By our third week our legs had grown strong enough to walk on, although we weren't very good at it yet. I could see the walls of our den, the glistening red coats of my siblings, and the elegant form of our mother as she slipped between us. She was far larger than any of our tiny bodies, her fur sleek and pale. Unlike ours, her eyes were narrow and as red as the embers that occasionally billowed from her mouth. Our father wasn't so different in statue, though his voice sounded deeper, his howls that much louder as he sang to the moon outside our nest site. There was a strange connection that existed between us; stronger than he had with any of the other pups, despite the fact that he spread his affection between us equally. At times when I was too weak to push my way in join the others in play or challenge them for a feeding spot, he would nuzzle beside me and we would wait together, never once speaking but saying more than words could ever describe.

That bond ended abruptly on the third day of the sixth week. It was the day I thought fate would end my life.

"What are we waiting for?" I asked my mother, as we sat on the ridge of a tall hill overlooking the valley below. The rest of the pack surrounded us, their solemn gazes intently fixed on the inky, moonlight sky.
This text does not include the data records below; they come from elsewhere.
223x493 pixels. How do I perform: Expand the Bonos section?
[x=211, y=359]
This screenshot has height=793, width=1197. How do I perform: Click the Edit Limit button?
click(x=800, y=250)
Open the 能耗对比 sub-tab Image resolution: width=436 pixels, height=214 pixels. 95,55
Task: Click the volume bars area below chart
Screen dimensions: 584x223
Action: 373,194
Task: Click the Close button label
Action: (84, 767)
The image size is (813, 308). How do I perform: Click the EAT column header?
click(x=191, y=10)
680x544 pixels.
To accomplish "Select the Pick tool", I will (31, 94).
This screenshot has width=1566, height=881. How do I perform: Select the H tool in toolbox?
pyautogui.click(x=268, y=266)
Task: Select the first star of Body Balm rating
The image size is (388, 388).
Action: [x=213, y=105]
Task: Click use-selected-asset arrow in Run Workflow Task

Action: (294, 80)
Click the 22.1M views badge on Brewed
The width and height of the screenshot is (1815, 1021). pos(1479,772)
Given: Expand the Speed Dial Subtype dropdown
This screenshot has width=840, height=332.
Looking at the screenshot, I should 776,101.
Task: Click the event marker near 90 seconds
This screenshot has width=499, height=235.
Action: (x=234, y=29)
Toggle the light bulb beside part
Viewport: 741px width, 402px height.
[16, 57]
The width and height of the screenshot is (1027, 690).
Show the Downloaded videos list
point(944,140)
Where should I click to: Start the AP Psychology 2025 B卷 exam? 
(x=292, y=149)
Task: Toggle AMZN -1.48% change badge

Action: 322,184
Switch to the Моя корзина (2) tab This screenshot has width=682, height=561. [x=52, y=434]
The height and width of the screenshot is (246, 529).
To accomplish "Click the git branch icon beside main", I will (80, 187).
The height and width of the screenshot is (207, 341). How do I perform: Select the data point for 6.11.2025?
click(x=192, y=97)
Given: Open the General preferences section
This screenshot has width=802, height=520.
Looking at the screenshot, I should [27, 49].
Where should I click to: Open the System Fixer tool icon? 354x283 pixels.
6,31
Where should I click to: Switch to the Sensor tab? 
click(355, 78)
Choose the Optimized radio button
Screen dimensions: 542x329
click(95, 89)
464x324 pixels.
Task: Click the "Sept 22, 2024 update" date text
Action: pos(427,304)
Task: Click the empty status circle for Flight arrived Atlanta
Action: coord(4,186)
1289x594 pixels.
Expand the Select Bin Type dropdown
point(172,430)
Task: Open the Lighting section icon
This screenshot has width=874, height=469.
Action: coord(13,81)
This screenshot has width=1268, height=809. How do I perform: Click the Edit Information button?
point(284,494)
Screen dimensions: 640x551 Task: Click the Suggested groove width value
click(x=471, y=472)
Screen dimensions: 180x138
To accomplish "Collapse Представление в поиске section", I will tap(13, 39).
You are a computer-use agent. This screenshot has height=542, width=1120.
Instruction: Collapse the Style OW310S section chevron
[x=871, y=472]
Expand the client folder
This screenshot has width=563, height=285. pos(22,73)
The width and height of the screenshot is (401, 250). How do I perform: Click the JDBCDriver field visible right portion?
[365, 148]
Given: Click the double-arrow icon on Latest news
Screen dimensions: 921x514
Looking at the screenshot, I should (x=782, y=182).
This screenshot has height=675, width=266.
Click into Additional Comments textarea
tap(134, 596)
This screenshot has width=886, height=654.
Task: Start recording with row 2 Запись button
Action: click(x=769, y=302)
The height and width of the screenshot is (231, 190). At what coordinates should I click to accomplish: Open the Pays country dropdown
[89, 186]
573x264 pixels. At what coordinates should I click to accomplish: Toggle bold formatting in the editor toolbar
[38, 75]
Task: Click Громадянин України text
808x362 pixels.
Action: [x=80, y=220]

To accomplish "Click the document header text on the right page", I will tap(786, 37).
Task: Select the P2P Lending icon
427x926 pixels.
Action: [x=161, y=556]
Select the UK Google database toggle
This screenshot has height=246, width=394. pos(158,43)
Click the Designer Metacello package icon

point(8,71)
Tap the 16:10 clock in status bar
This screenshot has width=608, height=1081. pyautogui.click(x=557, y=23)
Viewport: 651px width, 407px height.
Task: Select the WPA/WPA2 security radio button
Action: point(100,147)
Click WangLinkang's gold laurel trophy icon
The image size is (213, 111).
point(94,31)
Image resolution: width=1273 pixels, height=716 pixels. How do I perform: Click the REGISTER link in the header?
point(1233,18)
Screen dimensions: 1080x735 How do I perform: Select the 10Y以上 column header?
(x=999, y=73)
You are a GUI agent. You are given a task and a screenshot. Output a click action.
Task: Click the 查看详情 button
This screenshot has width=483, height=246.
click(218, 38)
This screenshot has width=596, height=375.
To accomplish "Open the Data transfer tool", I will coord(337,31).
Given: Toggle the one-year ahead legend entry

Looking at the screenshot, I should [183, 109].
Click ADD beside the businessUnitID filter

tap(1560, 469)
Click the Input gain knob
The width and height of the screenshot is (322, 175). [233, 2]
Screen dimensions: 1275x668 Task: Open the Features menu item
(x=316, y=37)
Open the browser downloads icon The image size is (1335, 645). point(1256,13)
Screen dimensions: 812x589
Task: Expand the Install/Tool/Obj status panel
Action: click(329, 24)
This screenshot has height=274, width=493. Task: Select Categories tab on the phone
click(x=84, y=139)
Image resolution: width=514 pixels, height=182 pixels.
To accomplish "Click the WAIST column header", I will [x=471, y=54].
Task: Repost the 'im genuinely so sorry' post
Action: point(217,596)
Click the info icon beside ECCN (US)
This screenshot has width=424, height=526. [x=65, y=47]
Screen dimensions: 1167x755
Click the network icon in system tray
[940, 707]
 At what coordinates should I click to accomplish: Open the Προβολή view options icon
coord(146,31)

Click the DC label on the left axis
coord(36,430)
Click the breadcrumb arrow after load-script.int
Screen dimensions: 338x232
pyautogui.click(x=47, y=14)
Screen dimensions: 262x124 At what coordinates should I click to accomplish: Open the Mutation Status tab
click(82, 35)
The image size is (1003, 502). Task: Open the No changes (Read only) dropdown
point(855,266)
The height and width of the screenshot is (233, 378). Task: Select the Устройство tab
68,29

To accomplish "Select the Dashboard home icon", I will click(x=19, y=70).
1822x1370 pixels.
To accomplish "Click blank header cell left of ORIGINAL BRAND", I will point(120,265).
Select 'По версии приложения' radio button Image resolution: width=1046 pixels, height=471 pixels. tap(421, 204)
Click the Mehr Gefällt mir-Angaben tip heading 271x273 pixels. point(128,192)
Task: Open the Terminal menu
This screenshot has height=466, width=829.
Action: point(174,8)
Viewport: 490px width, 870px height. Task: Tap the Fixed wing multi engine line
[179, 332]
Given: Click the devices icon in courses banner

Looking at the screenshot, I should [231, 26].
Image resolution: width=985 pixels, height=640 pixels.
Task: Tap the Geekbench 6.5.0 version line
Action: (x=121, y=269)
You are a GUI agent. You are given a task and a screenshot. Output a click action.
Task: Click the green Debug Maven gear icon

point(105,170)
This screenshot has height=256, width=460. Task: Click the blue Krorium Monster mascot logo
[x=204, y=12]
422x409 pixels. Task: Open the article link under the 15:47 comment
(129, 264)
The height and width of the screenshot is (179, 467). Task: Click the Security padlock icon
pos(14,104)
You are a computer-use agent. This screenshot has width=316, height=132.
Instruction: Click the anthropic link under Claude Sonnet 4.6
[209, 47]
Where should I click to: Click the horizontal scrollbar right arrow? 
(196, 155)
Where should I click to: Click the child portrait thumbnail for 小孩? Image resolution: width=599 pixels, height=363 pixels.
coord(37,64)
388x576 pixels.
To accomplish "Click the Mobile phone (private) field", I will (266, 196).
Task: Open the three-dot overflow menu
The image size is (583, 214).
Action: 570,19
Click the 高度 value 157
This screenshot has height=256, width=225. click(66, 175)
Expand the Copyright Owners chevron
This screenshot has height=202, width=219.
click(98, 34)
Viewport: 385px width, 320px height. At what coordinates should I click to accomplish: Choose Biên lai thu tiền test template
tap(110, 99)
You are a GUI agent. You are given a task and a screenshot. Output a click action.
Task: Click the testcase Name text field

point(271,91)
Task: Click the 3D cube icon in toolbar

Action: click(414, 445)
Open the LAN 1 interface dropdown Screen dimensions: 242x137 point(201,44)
She grinned and sighed softly. "I've told you already. Tonight is very special."

"But why?" piped Koda, the largest of my brothers, coughing a small burst of flame into the air.

"Because a day like today comes around only once every thousand years. It is the night Jirachi, the wish-maker, awakens from his long slumber to grant the world but a single wish before his hibernation begins again seven days from now. The last time he awoke, my own mother stood in this very spot as you do now."

We all stopped and looked down at our paws in amazement, lapping up the scents of the earth were our ancestors once strayed. Silently, I felt a pang of sorrow. Unlike the others of our pack, my fur was not the colour of fire, nor my eyes as brown as mountain stone. Instead my coat held a strange, golden hue, like the rays of the hot midday sun or the loose sand packed around our den. When I had first emerged from the sanctuary of the burrow, the other adults did not look at me in the way they looked at my siblings. I was small, vulnerable; different.

In a pack built on the strength of each member, I wondered how I might find my place. In a way, the answer still scares me.

"Esarosa, are you alright?" squeaked a small voice as Mia crept up and pounced on me from behind, pinning me to the ground with a playful bark. I nodded and grabbed her ear between my jaws, gently tugging her aside. She responded by biting the tip of my nose, making me sneeze.

We were so busy playing that neither of us noticed the sudden hush in the air, or the sound of footsteps sneaking up on us through the trees. It was only until our father sprang to his feet and growled did we realise that something was terribly, horribly wrong.